• [RECORDS FOR PROCESSING]:
************

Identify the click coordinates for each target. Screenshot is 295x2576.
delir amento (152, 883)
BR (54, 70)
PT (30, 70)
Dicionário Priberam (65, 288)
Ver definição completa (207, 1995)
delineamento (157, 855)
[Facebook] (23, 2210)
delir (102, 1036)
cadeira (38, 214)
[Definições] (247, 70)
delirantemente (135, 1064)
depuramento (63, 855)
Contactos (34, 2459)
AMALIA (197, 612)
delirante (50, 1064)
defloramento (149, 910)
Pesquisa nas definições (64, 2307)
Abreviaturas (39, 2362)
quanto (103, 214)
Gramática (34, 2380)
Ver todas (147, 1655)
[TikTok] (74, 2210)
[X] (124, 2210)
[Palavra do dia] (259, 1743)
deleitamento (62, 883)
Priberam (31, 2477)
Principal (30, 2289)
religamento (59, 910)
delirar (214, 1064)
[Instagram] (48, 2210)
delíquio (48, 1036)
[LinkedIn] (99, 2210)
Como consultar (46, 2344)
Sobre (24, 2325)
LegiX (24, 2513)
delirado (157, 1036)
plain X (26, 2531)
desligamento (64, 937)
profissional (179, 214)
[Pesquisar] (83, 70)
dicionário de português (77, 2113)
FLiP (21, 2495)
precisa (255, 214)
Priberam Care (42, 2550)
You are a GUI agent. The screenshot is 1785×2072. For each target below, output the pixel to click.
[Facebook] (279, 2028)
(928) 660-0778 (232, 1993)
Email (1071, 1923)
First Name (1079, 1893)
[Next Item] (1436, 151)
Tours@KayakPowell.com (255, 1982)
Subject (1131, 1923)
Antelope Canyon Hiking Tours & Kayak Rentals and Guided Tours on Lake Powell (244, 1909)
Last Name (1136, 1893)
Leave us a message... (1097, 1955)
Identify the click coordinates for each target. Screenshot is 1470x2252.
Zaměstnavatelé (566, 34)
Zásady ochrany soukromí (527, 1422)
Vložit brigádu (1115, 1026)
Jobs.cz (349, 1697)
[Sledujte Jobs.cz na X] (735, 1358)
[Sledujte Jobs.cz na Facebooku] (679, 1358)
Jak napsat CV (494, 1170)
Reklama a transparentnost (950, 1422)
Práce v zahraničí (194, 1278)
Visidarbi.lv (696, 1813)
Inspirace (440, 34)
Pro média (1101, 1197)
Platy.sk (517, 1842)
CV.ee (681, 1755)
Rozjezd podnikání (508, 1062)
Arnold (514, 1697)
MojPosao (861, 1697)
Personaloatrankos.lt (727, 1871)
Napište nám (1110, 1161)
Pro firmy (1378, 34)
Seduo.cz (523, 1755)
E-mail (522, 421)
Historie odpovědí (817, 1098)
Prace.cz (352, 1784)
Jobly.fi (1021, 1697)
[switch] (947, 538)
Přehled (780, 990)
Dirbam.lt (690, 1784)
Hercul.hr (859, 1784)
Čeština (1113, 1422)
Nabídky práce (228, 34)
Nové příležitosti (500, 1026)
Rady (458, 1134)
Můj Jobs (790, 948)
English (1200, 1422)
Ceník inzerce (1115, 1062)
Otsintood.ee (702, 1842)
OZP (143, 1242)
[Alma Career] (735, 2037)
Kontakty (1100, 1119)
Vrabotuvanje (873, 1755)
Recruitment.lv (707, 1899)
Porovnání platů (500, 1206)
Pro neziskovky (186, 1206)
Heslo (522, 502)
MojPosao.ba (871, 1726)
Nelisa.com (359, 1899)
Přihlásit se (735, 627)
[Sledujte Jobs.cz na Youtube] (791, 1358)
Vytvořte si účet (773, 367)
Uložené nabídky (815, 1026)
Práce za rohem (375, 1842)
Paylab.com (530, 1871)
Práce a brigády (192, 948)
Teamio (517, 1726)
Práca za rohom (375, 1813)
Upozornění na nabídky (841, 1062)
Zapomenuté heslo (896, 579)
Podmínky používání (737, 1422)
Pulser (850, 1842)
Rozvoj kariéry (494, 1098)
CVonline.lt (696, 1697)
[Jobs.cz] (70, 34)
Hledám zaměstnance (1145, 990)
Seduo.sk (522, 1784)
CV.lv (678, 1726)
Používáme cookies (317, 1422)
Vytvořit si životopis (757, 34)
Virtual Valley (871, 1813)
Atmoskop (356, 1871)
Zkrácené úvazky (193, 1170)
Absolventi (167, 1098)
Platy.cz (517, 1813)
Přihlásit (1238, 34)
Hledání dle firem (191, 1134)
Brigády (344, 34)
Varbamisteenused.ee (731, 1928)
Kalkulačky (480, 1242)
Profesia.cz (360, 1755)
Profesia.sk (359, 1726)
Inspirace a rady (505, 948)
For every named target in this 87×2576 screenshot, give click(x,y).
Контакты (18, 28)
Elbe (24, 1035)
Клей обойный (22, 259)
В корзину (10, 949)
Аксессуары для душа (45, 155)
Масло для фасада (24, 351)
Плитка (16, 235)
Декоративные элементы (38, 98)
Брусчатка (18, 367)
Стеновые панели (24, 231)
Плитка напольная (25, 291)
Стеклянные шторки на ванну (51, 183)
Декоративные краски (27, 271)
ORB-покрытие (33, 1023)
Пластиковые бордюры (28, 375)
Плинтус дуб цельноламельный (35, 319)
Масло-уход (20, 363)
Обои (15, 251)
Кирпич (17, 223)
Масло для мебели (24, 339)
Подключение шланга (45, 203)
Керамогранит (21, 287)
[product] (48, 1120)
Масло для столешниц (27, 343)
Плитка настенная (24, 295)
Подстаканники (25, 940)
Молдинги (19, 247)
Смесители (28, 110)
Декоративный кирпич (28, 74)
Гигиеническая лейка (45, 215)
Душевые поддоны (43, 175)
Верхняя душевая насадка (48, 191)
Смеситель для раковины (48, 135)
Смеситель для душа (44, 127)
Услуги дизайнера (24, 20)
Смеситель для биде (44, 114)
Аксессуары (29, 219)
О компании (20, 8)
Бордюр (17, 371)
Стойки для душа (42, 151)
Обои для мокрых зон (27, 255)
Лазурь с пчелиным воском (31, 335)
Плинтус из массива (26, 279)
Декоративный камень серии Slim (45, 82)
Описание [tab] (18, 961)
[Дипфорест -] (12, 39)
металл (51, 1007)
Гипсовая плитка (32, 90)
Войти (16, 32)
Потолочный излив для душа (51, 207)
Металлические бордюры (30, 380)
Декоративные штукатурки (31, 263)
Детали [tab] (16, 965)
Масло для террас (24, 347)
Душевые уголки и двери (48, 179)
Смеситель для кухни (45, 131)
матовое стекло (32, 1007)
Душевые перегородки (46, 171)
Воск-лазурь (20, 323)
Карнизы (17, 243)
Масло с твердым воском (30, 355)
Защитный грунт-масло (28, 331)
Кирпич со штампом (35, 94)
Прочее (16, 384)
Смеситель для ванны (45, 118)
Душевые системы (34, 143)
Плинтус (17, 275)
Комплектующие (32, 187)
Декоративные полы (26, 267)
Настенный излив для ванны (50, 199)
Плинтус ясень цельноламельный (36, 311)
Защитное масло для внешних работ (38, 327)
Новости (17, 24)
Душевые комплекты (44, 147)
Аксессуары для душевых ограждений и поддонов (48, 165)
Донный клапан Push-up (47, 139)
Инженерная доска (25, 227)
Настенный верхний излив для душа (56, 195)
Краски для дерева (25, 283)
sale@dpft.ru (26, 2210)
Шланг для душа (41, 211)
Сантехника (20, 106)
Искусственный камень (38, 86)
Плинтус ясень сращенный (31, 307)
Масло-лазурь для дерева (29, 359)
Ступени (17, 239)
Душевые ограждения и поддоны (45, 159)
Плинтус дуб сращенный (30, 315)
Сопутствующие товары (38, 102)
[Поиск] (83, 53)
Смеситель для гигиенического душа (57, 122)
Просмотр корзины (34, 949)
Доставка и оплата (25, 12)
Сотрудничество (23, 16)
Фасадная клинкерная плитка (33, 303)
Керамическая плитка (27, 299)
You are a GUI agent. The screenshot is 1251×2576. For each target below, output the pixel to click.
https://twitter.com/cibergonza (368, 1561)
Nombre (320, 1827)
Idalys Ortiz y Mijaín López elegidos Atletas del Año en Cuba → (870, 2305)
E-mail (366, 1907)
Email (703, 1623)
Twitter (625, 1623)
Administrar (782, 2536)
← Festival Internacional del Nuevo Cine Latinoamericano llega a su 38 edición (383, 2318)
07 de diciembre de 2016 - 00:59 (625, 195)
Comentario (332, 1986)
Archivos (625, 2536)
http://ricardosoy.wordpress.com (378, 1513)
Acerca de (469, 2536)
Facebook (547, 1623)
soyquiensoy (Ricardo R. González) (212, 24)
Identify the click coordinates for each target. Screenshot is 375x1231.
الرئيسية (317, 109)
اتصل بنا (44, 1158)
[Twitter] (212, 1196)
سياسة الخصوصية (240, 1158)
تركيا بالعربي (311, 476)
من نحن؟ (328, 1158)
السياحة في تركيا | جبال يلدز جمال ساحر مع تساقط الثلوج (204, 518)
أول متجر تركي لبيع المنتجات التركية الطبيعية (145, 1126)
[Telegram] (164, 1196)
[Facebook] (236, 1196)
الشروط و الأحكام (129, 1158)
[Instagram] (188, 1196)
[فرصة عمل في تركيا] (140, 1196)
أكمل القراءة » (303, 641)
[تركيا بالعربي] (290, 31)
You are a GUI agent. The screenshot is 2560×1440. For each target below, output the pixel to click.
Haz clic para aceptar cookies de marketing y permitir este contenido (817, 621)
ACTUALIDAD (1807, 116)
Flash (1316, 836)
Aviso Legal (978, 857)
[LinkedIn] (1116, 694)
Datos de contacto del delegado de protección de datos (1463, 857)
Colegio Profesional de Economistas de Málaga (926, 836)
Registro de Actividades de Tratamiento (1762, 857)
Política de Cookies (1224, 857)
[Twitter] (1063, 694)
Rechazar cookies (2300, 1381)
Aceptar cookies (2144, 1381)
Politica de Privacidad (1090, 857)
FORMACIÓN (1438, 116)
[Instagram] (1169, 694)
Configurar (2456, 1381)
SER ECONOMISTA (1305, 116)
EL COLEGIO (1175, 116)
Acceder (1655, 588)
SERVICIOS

************

• [PROBLEM TO SOLVE]:
Only a number is wanted here: the count of lines in the data that include the word "бордюры".

• [RESULT]:
2